Mitchell_Porter 16 Apr 2025 7:19 UTC
11 points
6
I knew the author (Michael Nielsen) once but didn’t stay in touch… I had a little trouble figuring out what he actually advocates here, e.g. at the end he talks about increasing “the supply of safety”, and lists “differential technological development” (Bostrom), “d/acc” (Buterik), and “coceleration” (Nielsen) as “ongoing efforts” that share this aim, without defining any of them. But following his links, I would define those in turn as “slowing down dangerous things, and speeding up beneficial things”; “focusing on decentralization and individual defense”; and “advancing safety as well as advancing capabilities”.
In this particular essay, his position seems similar to contemporary MIRI. MIRI gave up on alignment in favor of just stopping the stampede towards AI, and here Michael is also saying that people who care about AI safety should work on topics other than alignment (e.g. “institutions, norms, laws, and education”), because (my paraphrase) alignment work is just adding fuel to the fire of advances in AI.
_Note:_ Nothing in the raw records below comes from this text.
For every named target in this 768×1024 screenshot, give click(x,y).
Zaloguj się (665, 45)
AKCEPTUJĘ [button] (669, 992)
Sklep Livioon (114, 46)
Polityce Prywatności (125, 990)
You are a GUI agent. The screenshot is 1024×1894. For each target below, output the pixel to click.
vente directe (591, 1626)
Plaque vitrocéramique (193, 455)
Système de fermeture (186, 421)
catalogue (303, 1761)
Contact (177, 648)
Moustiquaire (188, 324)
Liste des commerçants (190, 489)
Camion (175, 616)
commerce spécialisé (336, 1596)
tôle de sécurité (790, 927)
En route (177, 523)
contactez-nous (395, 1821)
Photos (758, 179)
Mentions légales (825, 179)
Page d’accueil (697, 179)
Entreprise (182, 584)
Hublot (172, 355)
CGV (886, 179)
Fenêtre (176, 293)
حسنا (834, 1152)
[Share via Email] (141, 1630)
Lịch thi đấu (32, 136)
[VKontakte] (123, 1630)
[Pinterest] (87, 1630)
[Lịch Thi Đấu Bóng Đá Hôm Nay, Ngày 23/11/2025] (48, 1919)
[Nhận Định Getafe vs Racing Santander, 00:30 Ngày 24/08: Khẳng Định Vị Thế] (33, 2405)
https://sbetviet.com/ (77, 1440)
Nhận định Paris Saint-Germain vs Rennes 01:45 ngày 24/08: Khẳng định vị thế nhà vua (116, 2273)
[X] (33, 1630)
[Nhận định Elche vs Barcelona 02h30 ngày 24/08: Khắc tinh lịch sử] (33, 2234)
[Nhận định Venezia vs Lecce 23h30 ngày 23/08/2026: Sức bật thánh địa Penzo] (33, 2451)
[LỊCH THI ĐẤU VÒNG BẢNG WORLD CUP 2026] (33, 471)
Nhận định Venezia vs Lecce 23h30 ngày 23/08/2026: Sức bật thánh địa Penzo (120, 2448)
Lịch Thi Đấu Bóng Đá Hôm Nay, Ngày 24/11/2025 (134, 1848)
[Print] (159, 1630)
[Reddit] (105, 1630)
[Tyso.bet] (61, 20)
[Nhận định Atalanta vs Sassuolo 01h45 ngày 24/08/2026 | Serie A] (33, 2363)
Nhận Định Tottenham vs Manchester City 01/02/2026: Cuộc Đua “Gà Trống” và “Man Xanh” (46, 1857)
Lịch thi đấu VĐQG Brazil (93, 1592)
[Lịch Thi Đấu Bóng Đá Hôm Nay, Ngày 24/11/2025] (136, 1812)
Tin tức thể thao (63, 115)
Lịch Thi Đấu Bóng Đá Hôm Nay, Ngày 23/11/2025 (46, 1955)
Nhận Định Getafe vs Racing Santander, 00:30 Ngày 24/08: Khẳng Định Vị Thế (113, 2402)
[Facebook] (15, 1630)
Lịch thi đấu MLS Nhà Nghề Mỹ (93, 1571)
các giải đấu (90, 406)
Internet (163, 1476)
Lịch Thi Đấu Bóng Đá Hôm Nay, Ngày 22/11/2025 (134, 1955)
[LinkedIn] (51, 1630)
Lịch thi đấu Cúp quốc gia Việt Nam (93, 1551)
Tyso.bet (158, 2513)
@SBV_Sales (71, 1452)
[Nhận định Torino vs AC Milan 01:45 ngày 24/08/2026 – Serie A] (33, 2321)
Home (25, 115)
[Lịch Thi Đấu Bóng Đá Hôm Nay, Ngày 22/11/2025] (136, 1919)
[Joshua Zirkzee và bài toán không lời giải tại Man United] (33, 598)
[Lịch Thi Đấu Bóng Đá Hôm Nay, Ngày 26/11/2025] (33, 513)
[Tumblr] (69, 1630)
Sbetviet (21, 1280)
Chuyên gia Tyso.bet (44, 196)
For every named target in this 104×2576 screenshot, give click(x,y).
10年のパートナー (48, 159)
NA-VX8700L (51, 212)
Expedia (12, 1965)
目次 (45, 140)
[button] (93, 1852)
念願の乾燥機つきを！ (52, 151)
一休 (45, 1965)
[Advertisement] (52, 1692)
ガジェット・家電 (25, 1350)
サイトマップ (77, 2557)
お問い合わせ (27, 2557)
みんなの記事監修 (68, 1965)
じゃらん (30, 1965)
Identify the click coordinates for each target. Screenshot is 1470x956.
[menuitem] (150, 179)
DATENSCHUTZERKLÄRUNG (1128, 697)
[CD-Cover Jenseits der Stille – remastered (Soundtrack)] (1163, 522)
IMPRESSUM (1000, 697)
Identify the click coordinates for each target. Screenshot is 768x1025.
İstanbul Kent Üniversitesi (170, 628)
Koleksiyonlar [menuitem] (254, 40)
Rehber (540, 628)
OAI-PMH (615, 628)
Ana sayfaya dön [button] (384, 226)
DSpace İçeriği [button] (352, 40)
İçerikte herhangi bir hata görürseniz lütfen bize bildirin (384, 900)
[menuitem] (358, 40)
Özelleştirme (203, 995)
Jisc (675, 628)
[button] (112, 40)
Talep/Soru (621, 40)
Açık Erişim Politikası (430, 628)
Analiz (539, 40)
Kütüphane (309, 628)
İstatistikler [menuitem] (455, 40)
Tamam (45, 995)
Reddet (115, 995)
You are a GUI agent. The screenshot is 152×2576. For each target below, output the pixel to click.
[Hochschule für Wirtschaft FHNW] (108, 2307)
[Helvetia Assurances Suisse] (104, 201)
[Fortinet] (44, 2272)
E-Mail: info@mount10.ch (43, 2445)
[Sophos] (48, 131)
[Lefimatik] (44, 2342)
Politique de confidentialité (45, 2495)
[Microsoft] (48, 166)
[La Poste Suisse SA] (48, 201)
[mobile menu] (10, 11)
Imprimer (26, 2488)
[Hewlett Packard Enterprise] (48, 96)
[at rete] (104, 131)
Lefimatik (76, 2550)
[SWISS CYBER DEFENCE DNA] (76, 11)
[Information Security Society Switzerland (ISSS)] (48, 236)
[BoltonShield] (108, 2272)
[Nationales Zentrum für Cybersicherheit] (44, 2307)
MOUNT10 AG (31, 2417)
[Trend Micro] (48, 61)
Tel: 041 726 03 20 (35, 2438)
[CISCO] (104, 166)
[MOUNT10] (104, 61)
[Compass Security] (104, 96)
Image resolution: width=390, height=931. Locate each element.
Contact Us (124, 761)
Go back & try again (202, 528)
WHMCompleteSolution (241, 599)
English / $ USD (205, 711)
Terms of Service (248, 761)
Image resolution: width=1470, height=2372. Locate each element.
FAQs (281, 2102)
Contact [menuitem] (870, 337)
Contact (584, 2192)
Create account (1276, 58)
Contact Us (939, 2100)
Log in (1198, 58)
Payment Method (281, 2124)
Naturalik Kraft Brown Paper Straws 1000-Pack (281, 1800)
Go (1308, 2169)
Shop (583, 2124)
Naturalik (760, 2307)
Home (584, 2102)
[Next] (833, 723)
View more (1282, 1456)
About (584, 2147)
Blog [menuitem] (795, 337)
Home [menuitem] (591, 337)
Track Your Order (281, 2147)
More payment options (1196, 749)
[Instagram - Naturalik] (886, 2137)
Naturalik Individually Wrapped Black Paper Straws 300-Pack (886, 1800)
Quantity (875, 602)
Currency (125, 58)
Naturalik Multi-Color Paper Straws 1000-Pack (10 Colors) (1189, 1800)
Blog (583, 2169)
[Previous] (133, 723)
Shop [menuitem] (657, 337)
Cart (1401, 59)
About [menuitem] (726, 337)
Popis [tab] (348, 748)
Well, let’s remind ourselves of the current situation. There are two AI powers in the world, America and China (and plenty of other nations who would gladly join them in that status). Both of them are hosting a capabilities race in which multiple billion-dollar companies compete to advance AI, and “making the AI too smart” is not something that either side cares about. We are in a no-brakes race towards superintelligence, and alignment research is the only organized effort aimed at making the outcome human-friendly.
I think plain speaking is important at this late stage, so let me also try to be as clear as possible about how I see our prospects.
First, the creation of superintelligence will mean that humanity is no longer in control, unless human beings are somehow embedded in it. Superintelligence may or may not coexist with us, I don’t know the odds of it emerging in a human-friendly form; but it will have the upper hand, we will be at its mercy. If we don’t intend to just gamble on there being a positive outcome, we need alignment research. For that matter, if we really didn’t want to gamble, we wouldn’t create superintelligence until we had alignment theory perfectly worked out. But we don’t live in that timeline.
Second, although we are not giving ourselves time to solve alignment safely, that still has a chance of happening, if rising capabilities are harnessed to do alignment research. If we had no AI, maybe alignment theory would take 20 or 50 years to solve, but with AI, years of progress can happen in months or weeks. I don’t know the odds of alignment getting fully solved in that way, but the ingredients are there for it to happen.
I feel I should say something on the prospect of a global pause or a halt occurring. I would call it unlikely but not impossible. It looks unlikely because we are in a decentralized no-holds-barred race towards superintelligence already, and the most advanced AIs are looking pretty capable (despite some gaps e.g. 1 2), and there’s no serious counterforce on the political scene. It’s not impossible because change, even massive change, does happen in politics and geopolitics, and there’s only a finite number of contenders in the race (though that number grows every year).